Pricing starts at $48 per month for 30GB of data and 30 days of data retention, with a free 30-day trial period.
Loggly
Loggly is a cloud service that collects logs from a broad range of defined services, but anything that has a syslog-compatible agent (anything that uses RFC 5424, basically) works as an ingestion source. Ingested data is made available for fast searching and analysis via a RESTful API.
The results can be examined through a web-based dashboard and configured to trigger alerts in Slack based on certain conditions. Users can see live tail results with chosen logs. It’s also possible to automatically extract details from logged data, such as session IDs, for further insight.
Paid plans begin at $79 per month, and have a 14-day free trial period. The free tier limits ingestion to 200MB per day and seven days of data retention.
Papertrail
Papertrail has many features familiar from other competitors, including live views of collected logs, convenient search functions, and contextual links in a log’s history, all delivered as a cloud service with a highly granular pricing structure.
Paid plans start at $6 per month with 1GB per month of storage and a one-year retention period, with plans highly customizable after that up to 1,500GB per month. An introductory tier lets you collect up to 50MB of logs per month for free (plus a bonus 16GB in the first month), with 48 hours of logs searchable and seven days of logs archived.
SolarWinds Log Analyzer
SolarWinds offers a broad variety of IT management products for security, databases, infrastructure management, and—you guessed it—event log analysis. SolarWinds Log Analyzer takes in data from many common event-generation systems (system logs in the syslog format, as well as Windows and VMware events), provides a search-and-filter front end, offers real-time stream views of events, can generate reports, and forwards or exports logs to other destinations like SIEM systems, databases, or flat-text files. Prices for Log Analyzer begin at $1,495, with a free 30-day trial available.
Sumo Logic
Sumo Logic—one of Network World’s 10 big data startups to watch in 2014—is a cloud-native log-analysis service that uses machine learning and predictive analytics to discover anomalies and outliers in the data and help users anticipate potentially disruptive events.

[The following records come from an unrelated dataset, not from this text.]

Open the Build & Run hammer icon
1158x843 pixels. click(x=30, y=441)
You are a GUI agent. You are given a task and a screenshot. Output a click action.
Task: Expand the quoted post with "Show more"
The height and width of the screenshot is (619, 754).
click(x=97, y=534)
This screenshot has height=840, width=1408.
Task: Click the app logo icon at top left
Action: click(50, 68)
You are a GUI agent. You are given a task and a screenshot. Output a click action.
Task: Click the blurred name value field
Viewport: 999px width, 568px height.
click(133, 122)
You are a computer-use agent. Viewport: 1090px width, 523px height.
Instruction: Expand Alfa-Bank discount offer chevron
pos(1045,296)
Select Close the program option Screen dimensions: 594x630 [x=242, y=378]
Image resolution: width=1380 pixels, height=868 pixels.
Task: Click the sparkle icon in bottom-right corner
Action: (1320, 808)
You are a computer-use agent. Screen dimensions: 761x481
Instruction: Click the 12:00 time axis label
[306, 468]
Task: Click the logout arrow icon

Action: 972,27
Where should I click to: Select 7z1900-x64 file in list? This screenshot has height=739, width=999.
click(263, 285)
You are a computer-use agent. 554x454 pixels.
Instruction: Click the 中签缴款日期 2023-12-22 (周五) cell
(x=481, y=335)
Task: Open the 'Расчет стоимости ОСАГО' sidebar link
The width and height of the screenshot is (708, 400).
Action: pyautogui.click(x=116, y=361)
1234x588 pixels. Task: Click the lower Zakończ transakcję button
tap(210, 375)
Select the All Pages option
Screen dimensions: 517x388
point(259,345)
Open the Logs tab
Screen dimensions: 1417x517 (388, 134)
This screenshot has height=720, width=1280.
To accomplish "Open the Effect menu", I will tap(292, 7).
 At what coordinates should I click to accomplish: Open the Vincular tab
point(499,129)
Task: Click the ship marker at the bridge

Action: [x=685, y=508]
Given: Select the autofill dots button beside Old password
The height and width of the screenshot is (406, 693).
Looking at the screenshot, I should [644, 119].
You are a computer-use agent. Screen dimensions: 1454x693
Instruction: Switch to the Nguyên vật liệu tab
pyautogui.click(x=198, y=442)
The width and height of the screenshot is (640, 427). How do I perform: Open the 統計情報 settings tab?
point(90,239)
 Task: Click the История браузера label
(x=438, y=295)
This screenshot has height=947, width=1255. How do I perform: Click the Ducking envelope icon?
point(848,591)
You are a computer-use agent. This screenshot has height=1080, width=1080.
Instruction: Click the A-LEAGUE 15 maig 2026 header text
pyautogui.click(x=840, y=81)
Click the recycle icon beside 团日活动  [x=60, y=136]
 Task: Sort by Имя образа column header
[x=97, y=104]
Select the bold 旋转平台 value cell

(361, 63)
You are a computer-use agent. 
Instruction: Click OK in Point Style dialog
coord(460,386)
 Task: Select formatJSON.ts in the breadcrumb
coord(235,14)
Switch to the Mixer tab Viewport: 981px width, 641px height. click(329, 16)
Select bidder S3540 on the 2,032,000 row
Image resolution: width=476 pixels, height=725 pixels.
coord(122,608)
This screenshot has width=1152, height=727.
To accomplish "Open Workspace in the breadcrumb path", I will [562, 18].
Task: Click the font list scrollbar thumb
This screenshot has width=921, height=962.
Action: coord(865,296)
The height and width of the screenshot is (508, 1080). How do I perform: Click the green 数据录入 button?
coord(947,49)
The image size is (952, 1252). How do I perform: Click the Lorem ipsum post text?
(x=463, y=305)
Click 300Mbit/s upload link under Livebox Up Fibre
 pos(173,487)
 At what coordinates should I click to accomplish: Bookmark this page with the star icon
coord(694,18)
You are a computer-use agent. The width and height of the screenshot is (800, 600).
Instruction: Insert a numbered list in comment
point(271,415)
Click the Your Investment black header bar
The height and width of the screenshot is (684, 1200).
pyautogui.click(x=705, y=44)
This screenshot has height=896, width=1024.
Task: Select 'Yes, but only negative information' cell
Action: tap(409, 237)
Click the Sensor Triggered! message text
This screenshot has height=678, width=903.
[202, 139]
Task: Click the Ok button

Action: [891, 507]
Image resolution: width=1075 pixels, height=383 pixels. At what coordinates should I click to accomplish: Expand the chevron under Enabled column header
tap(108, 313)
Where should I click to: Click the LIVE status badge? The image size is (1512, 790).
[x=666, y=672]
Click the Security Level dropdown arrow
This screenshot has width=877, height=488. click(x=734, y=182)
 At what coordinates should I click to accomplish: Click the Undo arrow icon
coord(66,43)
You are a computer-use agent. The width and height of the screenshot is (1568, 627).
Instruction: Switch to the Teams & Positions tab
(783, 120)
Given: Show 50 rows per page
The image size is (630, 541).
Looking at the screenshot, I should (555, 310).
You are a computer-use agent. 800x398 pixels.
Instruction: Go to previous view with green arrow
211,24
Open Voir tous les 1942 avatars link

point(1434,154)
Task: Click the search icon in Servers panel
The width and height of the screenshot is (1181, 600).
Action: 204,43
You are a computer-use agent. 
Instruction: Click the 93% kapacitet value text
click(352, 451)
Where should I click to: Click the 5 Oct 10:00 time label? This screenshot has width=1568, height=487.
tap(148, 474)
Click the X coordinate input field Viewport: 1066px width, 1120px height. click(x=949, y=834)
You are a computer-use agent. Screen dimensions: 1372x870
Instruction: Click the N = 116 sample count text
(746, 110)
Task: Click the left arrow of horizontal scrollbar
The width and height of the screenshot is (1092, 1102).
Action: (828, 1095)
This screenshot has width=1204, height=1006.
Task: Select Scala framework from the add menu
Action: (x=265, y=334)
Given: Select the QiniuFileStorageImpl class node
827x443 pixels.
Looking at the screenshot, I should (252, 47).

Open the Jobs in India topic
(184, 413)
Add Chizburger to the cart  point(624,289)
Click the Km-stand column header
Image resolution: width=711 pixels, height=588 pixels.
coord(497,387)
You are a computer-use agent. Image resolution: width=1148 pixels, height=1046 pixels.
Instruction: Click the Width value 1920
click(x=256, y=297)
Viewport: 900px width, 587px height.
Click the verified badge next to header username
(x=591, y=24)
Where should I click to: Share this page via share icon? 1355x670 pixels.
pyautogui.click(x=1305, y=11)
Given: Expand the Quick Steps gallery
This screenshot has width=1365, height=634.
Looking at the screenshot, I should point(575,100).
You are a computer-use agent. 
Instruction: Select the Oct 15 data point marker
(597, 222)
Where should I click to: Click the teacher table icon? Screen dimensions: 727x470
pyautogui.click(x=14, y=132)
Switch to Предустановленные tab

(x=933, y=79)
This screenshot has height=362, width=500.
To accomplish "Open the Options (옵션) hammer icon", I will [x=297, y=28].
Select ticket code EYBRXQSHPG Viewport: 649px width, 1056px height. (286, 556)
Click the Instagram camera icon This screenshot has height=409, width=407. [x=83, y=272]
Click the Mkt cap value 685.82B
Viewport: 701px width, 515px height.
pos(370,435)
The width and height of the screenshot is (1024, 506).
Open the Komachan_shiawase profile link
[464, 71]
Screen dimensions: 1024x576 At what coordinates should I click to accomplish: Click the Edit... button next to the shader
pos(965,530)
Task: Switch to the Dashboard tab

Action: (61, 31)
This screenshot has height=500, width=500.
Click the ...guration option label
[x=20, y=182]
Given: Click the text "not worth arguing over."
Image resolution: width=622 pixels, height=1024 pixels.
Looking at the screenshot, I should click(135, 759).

Sumo Logic comes preconfigured with searches and dashboards for many common enterprise products, from web servers (Apache, IIS, Nginx) to infrastructure (Cisco, Kubernetes, Docker) to operating systems. It also supports native ways for gathering metrics directly from hosts—for example, on AWS by way of Amazon CloudWatch. Users can also roll their own data collection service by using tools like Graphite.
Paid tiers start at $270 per month for 3GB of ingestion per day and up to 30GB of storage. The free tier lets you ingest up to 500MB per day with 4GB of data retention.